Online Social Network Security

1. Conventional Security Services

The following are considered to be the security services which can be provided optionally within the framework of the OSI Reference Model. The authentication services require authentication information comprising locally stored information and data that is transferred (credentials) to facilitate the authentication.

Authentication

These services including peer entity authentication and data origin authentication can provide for the authentication of a communicating peer entity and the source of data.

Access control

This service provides protection against unauthorized use of resources accessible via OSI. These may be OSI or non-OSI resources accessed via OSI protocols. This protection service may be applied to various types of access to a resource or to all accesses to a resource.

Data confidentiality

These services including connection confidentiality, connectionless confidentiality, selective field confidentiality and traffic flow confidentiality can provide for the protection of data from unauthorized disclosure.

Data integrity

These services including connection integrity with recovery, connection integrity without recovery, selective field connection integrity, connectionless integrity and selective field connectionless integrity can counter active threats.

Non-repudiation

This service may take one or both of two forms: non-repudiation with proof of origin and non-repudiation with proof of delivery. Non-repudiation with proof of origin: The recipient of data is provided with proof of the origin of data. This will protect against any attempt by the sender to falsely deny sending the data or its contents. Non-repudiation with proof of delivery: The sender of data is provided with proof of delivery of data. This will protect against any subsequent attempt by the recipient to falsely deny receiving the data or its contents.

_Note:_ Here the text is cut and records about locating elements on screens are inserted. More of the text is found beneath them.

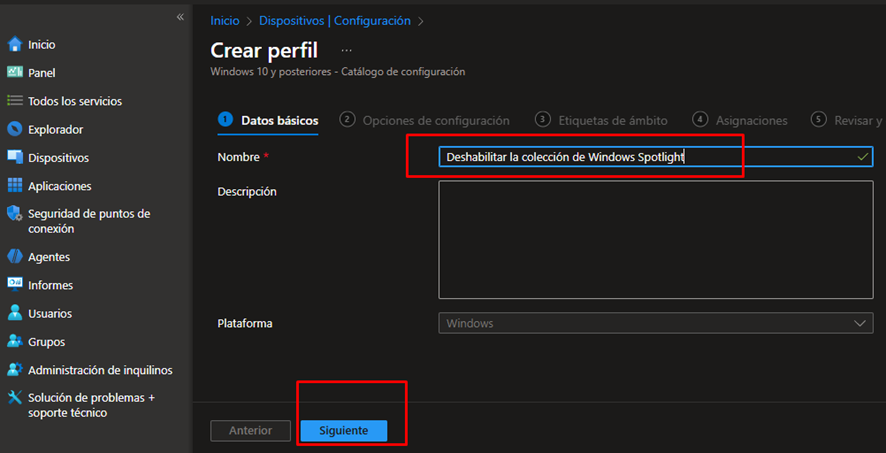Click the Siguiente button
Image resolution: width=886 pixels, height=453 pixels.
click(x=343, y=430)
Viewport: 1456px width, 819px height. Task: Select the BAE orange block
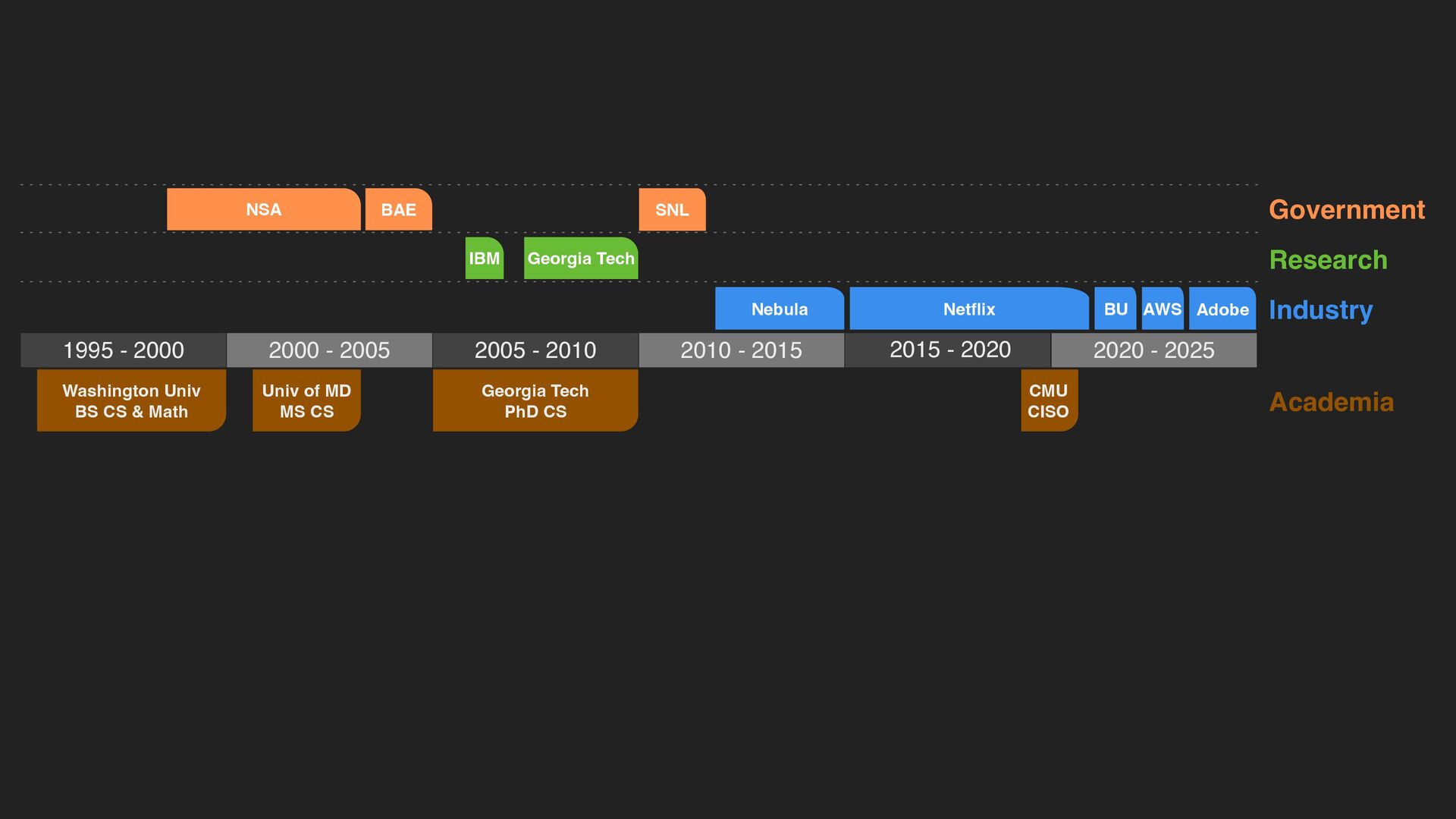(x=398, y=209)
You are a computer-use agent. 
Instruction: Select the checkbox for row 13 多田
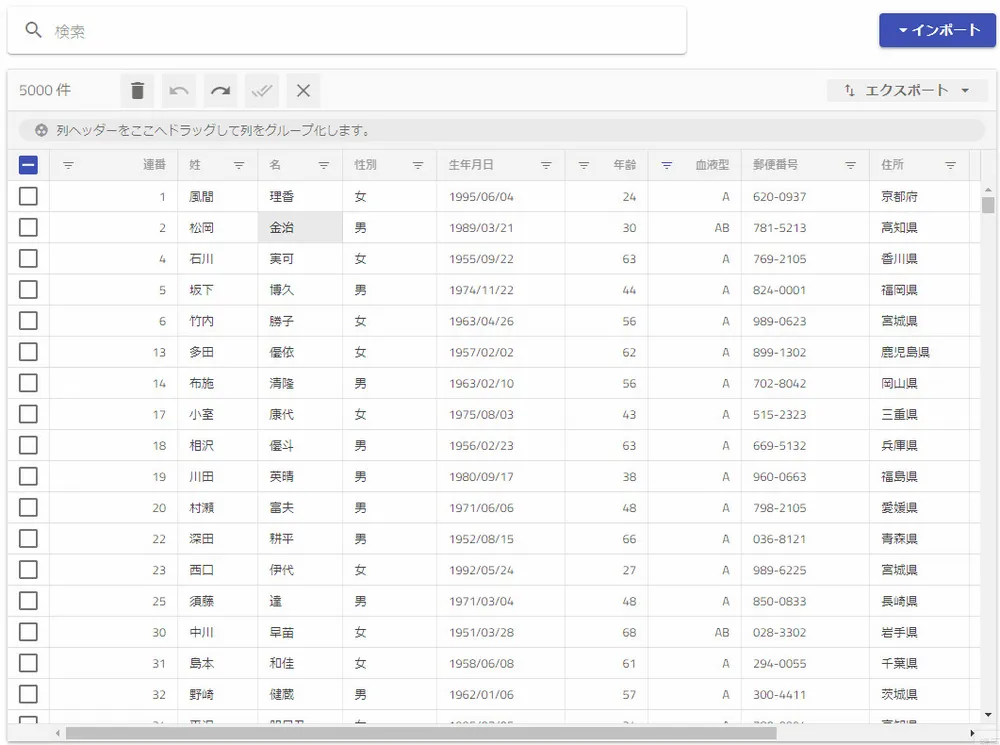pyautogui.click(x=28, y=352)
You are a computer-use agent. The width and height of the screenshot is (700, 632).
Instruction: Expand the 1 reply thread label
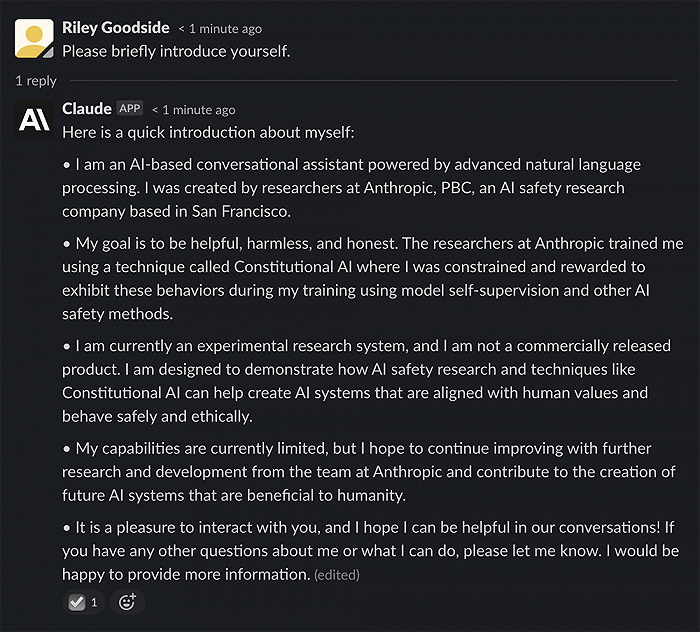click(x=36, y=80)
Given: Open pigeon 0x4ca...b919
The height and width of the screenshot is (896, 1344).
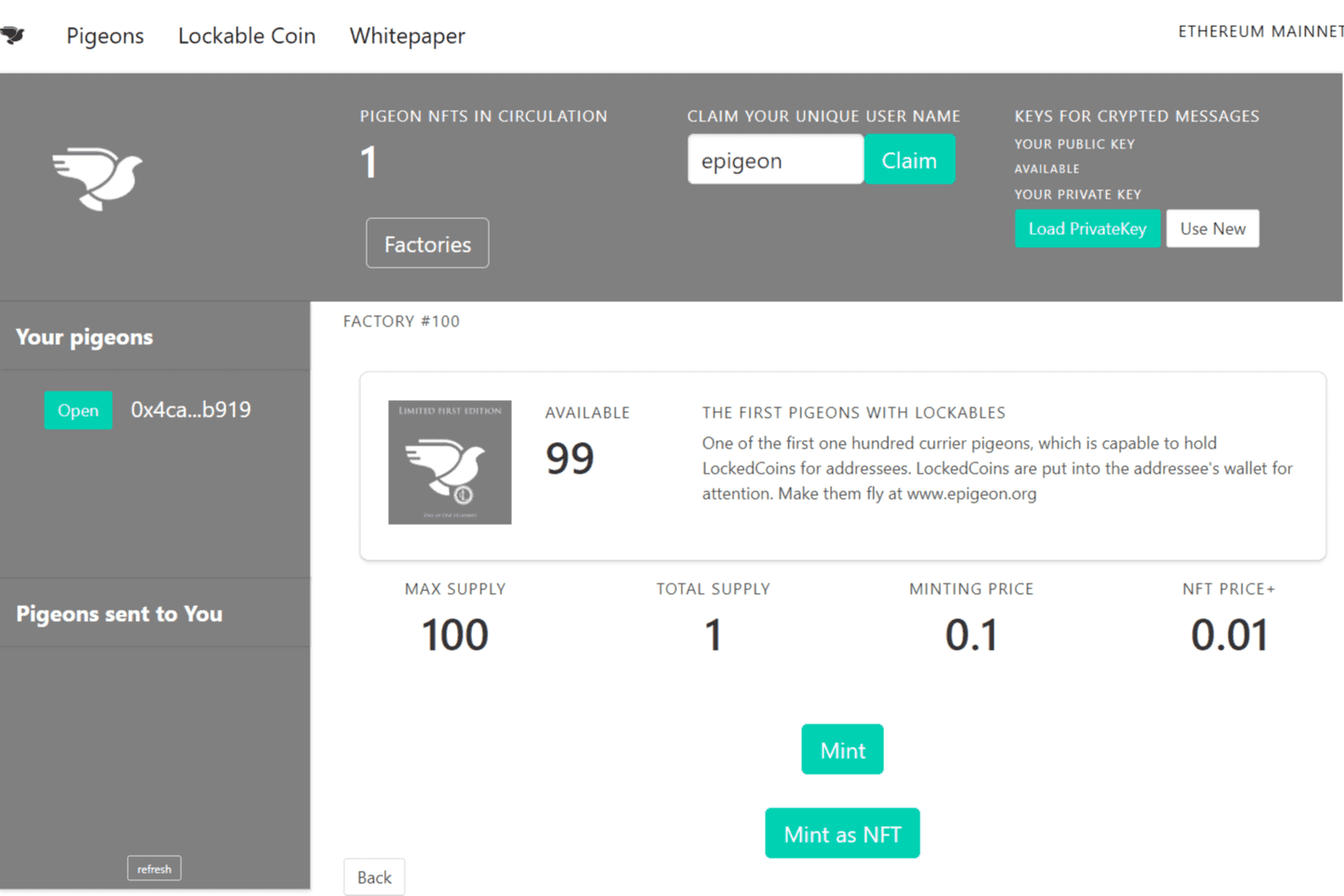Looking at the screenshot, I should tap(78, 410).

2. Social Network Security Objectives

Three main security objectives are privacy, integrity and availability.

Privacy

Privacy in OSNs encompasses user profile privacy, communication privacy, message confidentiality and information disclosure. In principle, privacy calls for the possibility to hide any information about any user, even to the extent of hiding their participation in the OSN in the first place. Moreover privacy has to be met by default all information on all users and their actions has to be hidden from any other party internal or external to the system, unless explicitly disclosed by the users themselves. Requiring explicit disclosure leads to the need for access control. Access to information on a user may only be granted by the user directly the access control has to be as finegrained as the profile, and each attribute has to be separately manageable.

Integrity

The user’s identity and data must be protected against unauthorized modification and tampering. In addition to conventional modification detection and message authentication, integrity in the context of OSNs has to be extended. The authentication has to ensure the existence of real persons behind registered OSN members.

Availability

In OSNs, this availability specifically has to include robustness against censorship, and the seizure or hijacking of names and other key words. Apart from availability of data access, availability has to be ensured along with message exchange among members

3. Differences

Conventional security services also provide the authentication, access control and non-repudiation services while OSNs do not. OSNs provide the privacy and availability services while conventional security services do not. And OSNs extend the integrity service.

It’s because social network contains mass of the real information. And information or message posted to the social network can reflect the real life of the owners. So the privacy is very important. Majority members act on the social website every second. And some applications whether they are third-party applications or not need the information from the social network. So the social network should provide the availability services. In other networks, different networks have different demands in the security services.

4. Revise

The second part of the blog contents was come from the lecture notes 10 (slides 6-10). The first part of the blog contents was come from the internet. URL: http://en.wikipedia.org/wiki/Security_service_%28telecommunication%29. And the third part comes from my own ideas after the reading and comparison between the conventional security services and OSNs.

Security of Social Network

In the lecture 8, we keep on learning SNA especially the two SNA examples about the PageRank and HITS. And we get some knowledge or concept about the newly developed area of social network, that is to say, semantic web in the lecture 9. We finally learned several kinds of security phenomenons or problems of the social network in lecture 10. The knowledge of semantic web is totally new to me. And I get to realize the importance of the security of social network.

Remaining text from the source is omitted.